Story by Michael Merritt, Archaeologist. Photos by Brenda Wilkinson, Archaeologist, and Matthew Brady.
February 2021 marked the 159th commemoration of the Battle of Valverde, a little-known yet important battle that took place during the American Civil War. Covetous of the Union’s Coloradoan goldfields and Californian harbors, in the winter of 1862, an expeditionary force of Confederate Texans was marching up the Rio Grande. If the Union-held territory of New Mexico could be captured, then the entire resource-rich Southwest might fall. Situated between the advancing Southerners and the New Mexican capital of Santa Fe stood Fort Craig.
Today, Fort Craig is a BLM Special Management Area and is listed on the National Register of Historic Places.
During the Civil War, the fort was manned in large part by native New Mexicans. Its formidable earthen walls were armed with what was commonly referred to as “Quaker Cannons,” or logs that had been painted black to resemble artillery. Rather than attack the fort, under the cover of darkness, Confederate forces crossed to the opposite side of the Rio Grande, thereby circling around Fort Craig to the north. Now, instead of Fort Craig blocking the Confederacy’s way to Santa Fe, it was the Union contingent that found itself trapped behind enemy lines. Formerly content to wait safely behind his fortifications, Union Commander Colonel Edward Canby was now forced to fight.

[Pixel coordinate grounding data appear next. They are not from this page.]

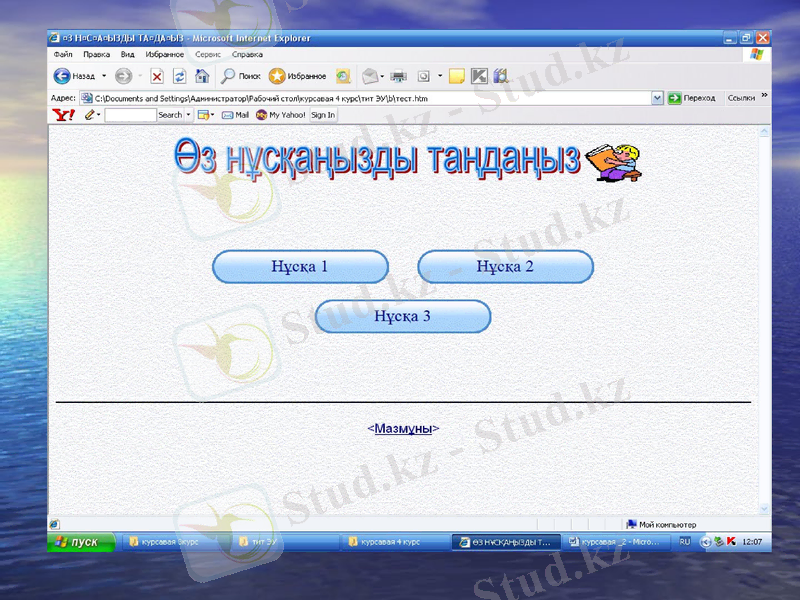Expand the Back button history dropdown
800x600 pixels.
click(x=103, y=74)
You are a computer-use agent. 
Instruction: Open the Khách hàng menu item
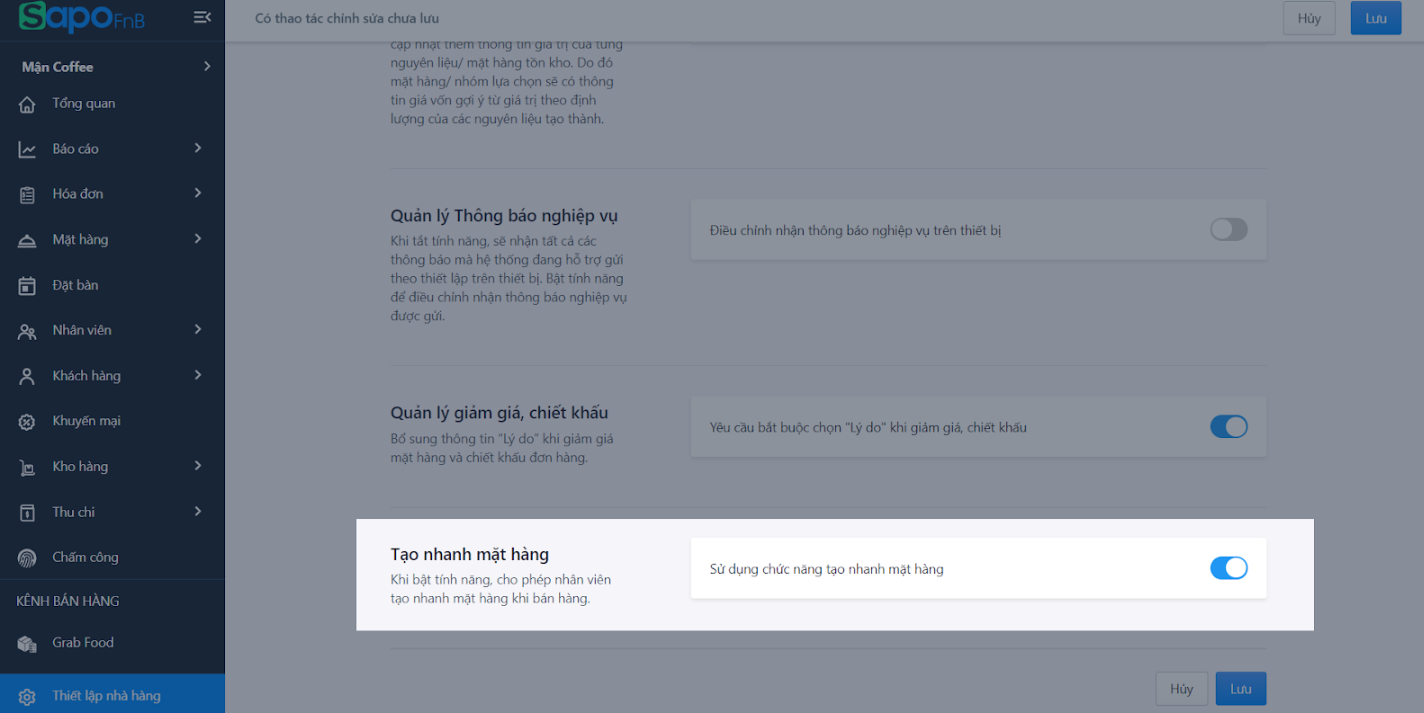[x=112, y=376]
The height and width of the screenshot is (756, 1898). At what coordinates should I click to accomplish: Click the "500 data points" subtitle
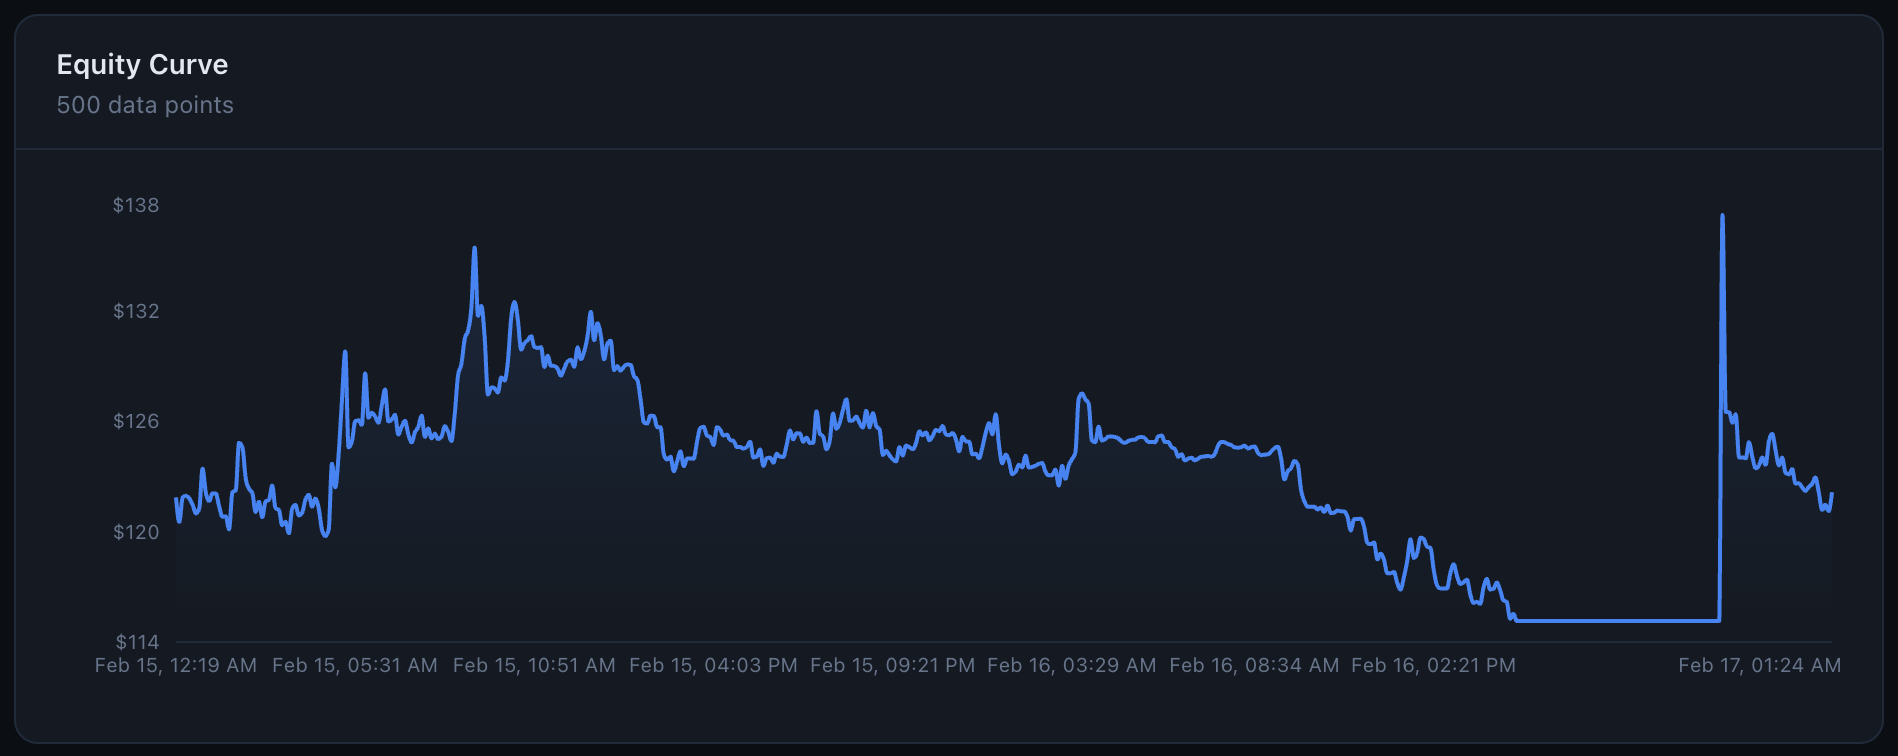point(145,105)
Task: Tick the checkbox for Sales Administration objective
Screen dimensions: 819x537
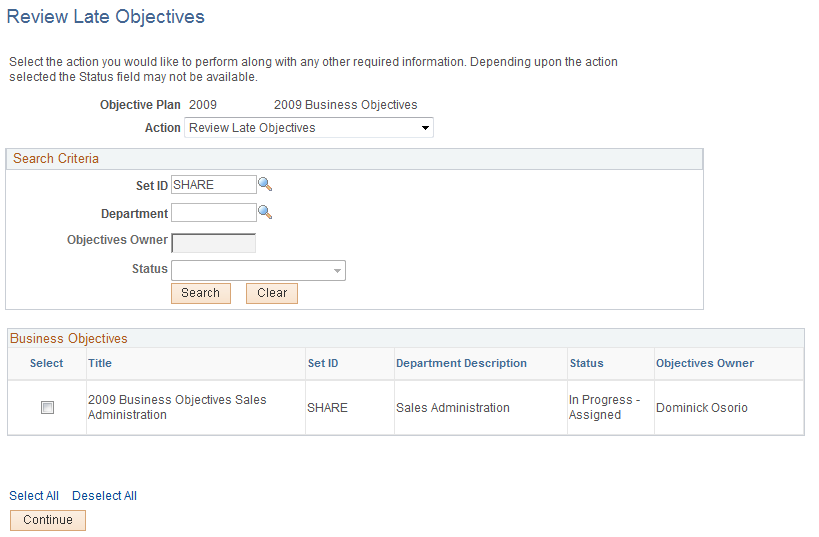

In an historical irony, the commander of Colonel Canby’s Southern opposition was one of his former comrades in arms, General Henry Hopkins Sibley. On the morning of February 21, Union soldiers advanced from the fort and engaged Sibley’s Confederates. The fierce fighting that followed saw around 500 casualties. While perhaps not as staggering a figure as those seen in more infamous Civil War battles, considering the relatively small number of combatants on both sides, Valverde was sanguinary, nonetheless. As one Confederate soldier put it: “the Rio Grande was dyed with Yankee Blood.”
Technically a Confederate victory, Valverde would prove to be a pyrrhic one (won at too great of a cost). When asked to surrender the fort, Colonel Canby flatly refused. Still intimidated by Fort Craig’s formidable barricades and “Quaker Canons,” General Sibley had no choice but to march his significantly depleted force north, leaving a Union threat looming behind him. Although successful in raising the Confederate flag over both Albuquerque and Santa Fe, by late March Confederate forces would be routed at Glorieta Pass, near Santa Fe.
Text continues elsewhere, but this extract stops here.